Then the second part is the C, C + + source code of transplantation, there are two examples, this is the first example is the basic data types, although said we are LP64 kunpeng platform support, then the x86 platform also supports LP64 such a specification, but actually we definition or is there a difference in the details, although the character width, For example, x is always 8 bytes, but x86 x has signed type, but for our kunpeng platform, we use unsigned type, but we can modify the makefile and add a parameter, -makefilex, to define the default unsigned X as signed X. So that we can make sure that there’s no ambiguity in the C code logic about the x operation.
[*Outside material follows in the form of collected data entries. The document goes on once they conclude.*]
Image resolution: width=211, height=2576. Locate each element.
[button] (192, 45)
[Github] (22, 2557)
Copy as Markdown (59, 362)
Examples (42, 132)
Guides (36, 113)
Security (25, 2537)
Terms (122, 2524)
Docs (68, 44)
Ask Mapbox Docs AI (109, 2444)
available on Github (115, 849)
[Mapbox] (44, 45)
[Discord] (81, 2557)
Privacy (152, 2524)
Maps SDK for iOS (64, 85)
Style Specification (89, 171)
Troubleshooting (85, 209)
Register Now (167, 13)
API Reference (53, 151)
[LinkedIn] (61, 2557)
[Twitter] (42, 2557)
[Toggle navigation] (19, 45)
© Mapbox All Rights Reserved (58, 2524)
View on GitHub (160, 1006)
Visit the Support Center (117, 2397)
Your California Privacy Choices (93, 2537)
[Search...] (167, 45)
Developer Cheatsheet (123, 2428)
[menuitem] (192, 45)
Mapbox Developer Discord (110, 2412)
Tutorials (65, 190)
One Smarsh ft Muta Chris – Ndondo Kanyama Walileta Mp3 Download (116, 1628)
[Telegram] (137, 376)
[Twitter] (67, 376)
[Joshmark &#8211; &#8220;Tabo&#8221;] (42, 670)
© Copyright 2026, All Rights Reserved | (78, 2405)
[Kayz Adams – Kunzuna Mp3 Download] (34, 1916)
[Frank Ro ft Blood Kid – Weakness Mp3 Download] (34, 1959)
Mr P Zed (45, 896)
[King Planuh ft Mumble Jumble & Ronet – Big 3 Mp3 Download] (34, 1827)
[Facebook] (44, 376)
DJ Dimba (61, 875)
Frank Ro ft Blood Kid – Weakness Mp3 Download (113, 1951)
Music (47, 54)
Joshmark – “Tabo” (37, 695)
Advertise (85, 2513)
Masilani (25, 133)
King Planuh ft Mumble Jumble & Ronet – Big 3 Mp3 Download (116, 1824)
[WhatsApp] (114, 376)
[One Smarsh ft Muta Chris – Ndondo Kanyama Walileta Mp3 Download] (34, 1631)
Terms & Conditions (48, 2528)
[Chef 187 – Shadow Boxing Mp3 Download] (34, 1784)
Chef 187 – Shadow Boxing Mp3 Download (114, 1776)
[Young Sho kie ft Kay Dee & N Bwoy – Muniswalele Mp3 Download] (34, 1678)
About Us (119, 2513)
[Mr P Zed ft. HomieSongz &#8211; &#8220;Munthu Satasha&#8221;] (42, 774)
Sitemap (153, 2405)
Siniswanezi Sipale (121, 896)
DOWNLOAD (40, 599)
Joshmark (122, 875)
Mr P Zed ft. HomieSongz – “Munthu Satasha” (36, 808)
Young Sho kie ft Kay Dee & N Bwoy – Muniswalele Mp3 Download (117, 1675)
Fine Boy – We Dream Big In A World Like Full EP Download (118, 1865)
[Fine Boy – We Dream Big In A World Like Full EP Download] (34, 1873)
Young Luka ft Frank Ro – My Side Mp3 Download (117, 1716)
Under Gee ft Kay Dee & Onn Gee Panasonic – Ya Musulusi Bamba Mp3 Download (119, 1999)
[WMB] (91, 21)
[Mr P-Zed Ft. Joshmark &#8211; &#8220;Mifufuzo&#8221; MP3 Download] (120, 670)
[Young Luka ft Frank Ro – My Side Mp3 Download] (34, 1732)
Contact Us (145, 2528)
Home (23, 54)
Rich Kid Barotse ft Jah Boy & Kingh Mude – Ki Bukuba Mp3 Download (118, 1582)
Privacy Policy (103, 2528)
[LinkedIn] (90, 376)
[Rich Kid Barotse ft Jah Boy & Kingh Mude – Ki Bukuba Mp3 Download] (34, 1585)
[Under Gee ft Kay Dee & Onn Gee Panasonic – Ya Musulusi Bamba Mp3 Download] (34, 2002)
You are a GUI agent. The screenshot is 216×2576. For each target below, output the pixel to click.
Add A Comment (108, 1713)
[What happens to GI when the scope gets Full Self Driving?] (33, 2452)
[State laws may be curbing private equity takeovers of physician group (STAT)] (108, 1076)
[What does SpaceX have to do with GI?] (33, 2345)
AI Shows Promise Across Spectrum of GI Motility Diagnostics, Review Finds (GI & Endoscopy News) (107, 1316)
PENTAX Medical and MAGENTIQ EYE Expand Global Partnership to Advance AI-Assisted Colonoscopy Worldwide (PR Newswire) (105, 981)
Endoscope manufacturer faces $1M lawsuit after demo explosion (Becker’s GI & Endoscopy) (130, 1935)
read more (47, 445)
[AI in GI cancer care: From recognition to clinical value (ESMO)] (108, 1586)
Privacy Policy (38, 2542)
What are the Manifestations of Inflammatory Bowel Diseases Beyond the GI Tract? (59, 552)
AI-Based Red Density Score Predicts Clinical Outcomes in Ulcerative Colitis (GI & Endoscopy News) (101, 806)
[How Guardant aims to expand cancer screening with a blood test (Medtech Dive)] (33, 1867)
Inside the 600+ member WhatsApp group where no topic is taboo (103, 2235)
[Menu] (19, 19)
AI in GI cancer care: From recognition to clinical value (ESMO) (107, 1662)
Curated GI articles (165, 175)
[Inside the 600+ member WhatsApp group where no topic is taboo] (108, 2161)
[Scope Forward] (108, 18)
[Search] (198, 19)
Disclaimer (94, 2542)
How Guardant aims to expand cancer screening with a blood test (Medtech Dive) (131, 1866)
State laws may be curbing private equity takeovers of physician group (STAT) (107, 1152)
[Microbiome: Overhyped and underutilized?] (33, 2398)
The second problem is that our compiler provides hundreds of macro definitions that can be read by C and C++ software. For example, if we use GC, we can use the corresponding macro definitions in C and C++ software directly in the original file. This macro definition may cause the compiler to check the environment variable directly at compile time, and then set the corresponding correct value, which is relevant to the host environment. I’m talking about compiling and running on the same machine, we’re not talking about the difference between host and target. This time for the corresponding software, we may need to differentiate the macro definition, such as x86 64 here, a see clearly know that he is to support x86, impossible in our kunpeng platforms, then we will advise the user to modify the user code, made the definition of the scope of software precompiled way isolation, apparently kunpeng platform for us, We often use aARCH64 or Arm64 keywords to define software logic, in addition to these, including BBC have their own architecture definition keywords.
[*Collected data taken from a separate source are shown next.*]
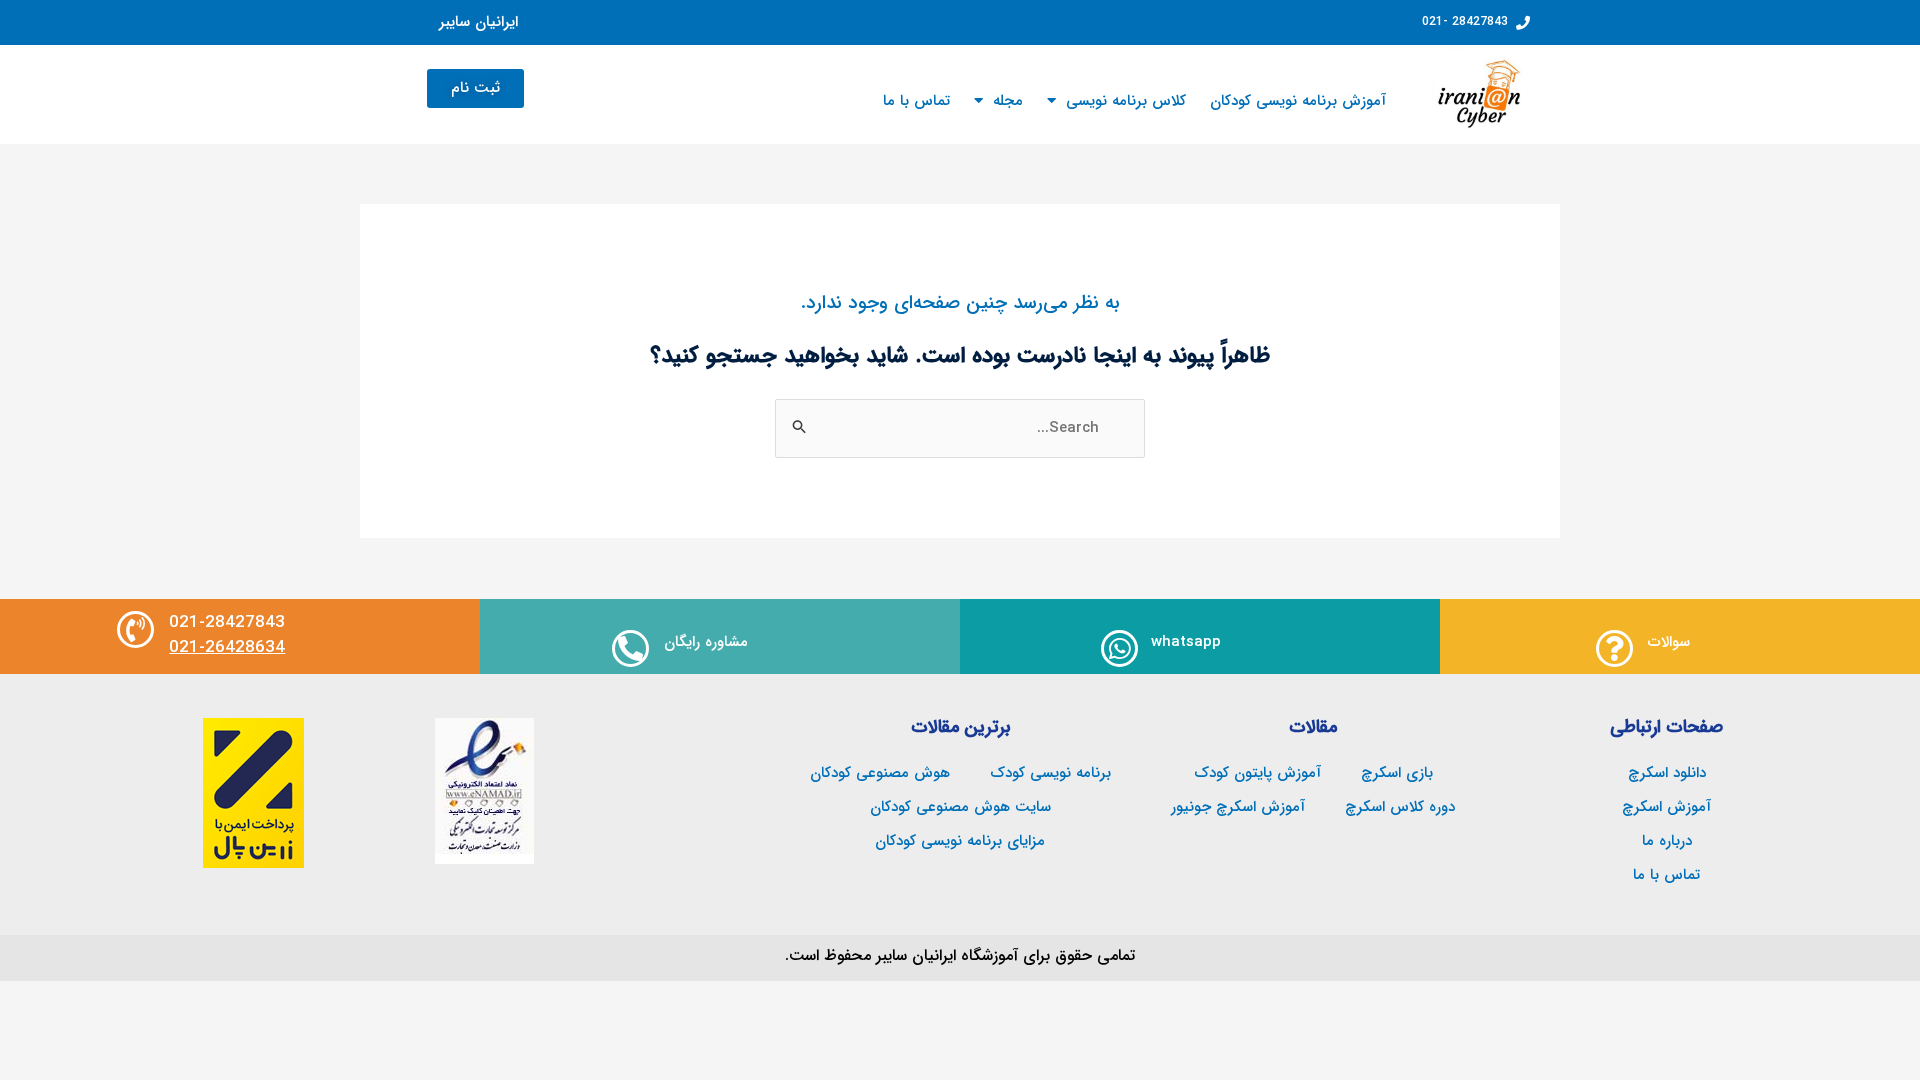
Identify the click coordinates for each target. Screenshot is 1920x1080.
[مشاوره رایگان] (630, 648)
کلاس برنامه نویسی (1126, 101)
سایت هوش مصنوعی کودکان (960, 807)
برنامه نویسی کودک (1050, 773)
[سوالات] (1614, 648)
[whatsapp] (1119, 648)
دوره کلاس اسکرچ (1400, 807)
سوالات (1669, 642)
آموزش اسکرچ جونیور (1238, 807)
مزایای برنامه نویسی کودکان (960, 841)
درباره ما (1667, 841)
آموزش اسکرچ (1666, 807)
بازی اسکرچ (1397, 773)
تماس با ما (916, 101)
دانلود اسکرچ (1667, 773)
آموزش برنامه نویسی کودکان (1298, 101)
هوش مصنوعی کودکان (880, 773)
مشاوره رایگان (706, 642)
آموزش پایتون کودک (1257, 773)
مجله (1008, 101)
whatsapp (1186, 642)
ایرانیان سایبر (478, 22)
The third kind of problem is the transplantation of our assembly code, which is also the most troublesome one, because x86 platform has less than 2100 assembly instructions, kunpeng platform is compatible with Arm64, we have more than 1000, less than 1100, such an assembly instruction, in fact, it adds up to more than 3000 instructions. If you want to separate it out, it’s very painful. The manual of the corresponding instruction set of Int has more than 4000 pages, and the manual of the related instruction set of Arm has more than 7000 pages. The pure English document will definitely crash when you read it, so the transplantation of assembly code in this area is a difficulty.

There are several forms of assembly code in our software process. The first is that we simply use the Asm keyword to write assembly code. The second is that we use built in functions to replace it. We can find corresponding instructions on the kunpeng platform for replacement, such as the prefetch instructions used on the x86 platform. We can also find the built in function on the kunpeng platform for replacement. And then there’s the third type of Intrisic that we might use. Intrisic is an assembler function provided in JCC that can be used just like THE C language. Intrisic is used on x86 platforms and Arm64 platforms, which are very different.
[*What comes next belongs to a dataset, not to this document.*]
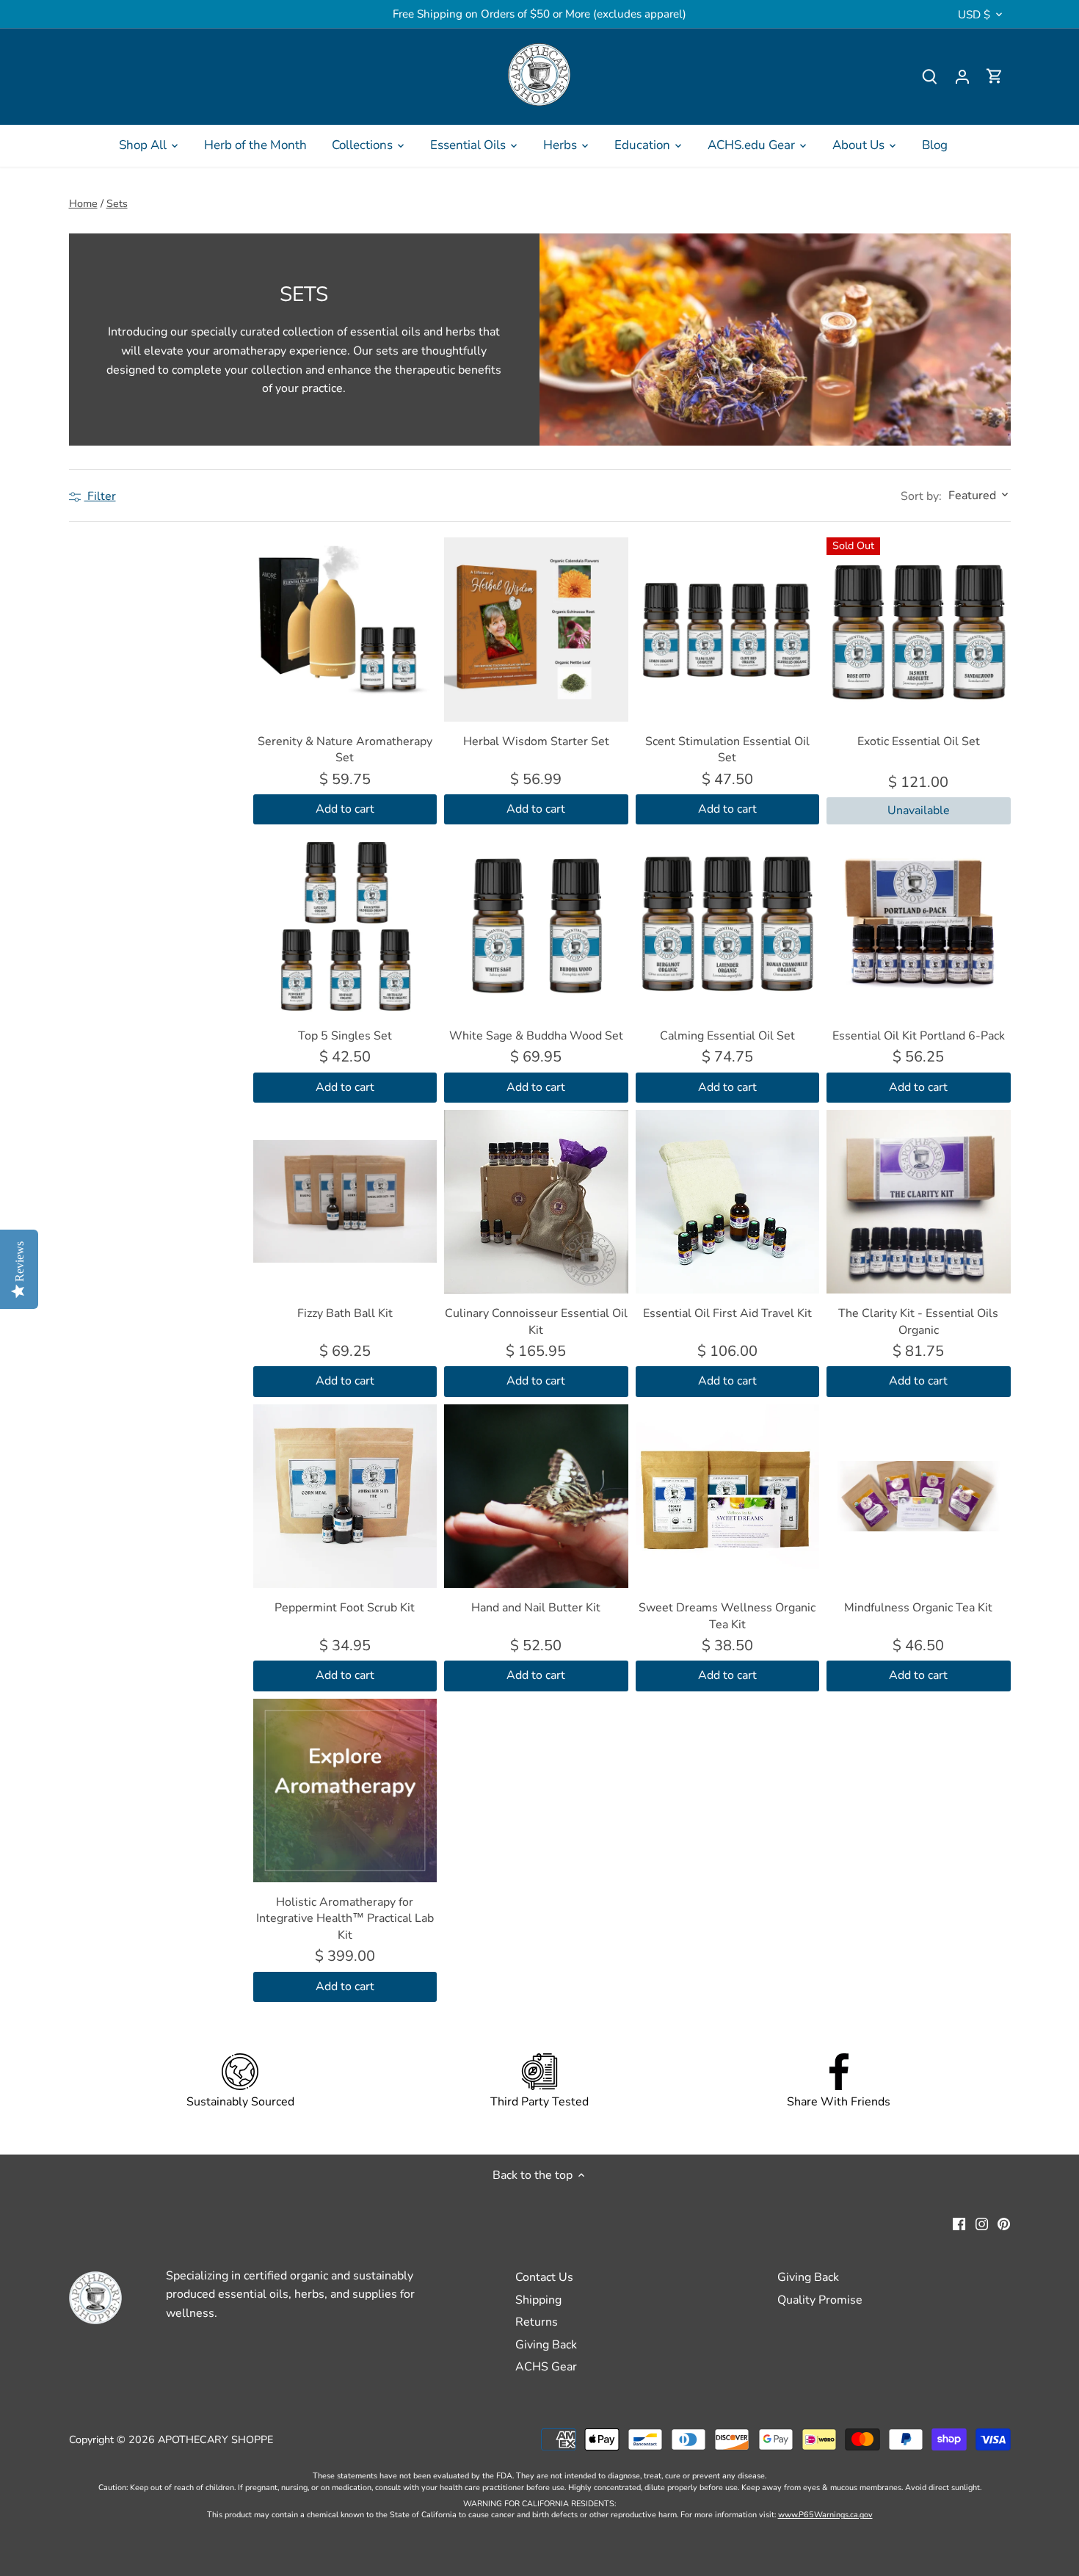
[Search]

On the x86 platform, the total number of intrisICS is nearly 7000, less than 7000, and there are many differences at the level of Kunpeng, far less than this number. Why? This is because it supports a larger instruction set on x86, and it has evolved over the last 20 or 30 years, right? He has mx instruction set, SSE instruction set, and AVX, AVX is also divided into 128 bits,256 and 500 12 bits of three kinds. Each type of Intrisic corresponds to a very large number, so the number of transplants is very large. And in this we can find, for example, some correspondence for a 28 bit operation, some substitution.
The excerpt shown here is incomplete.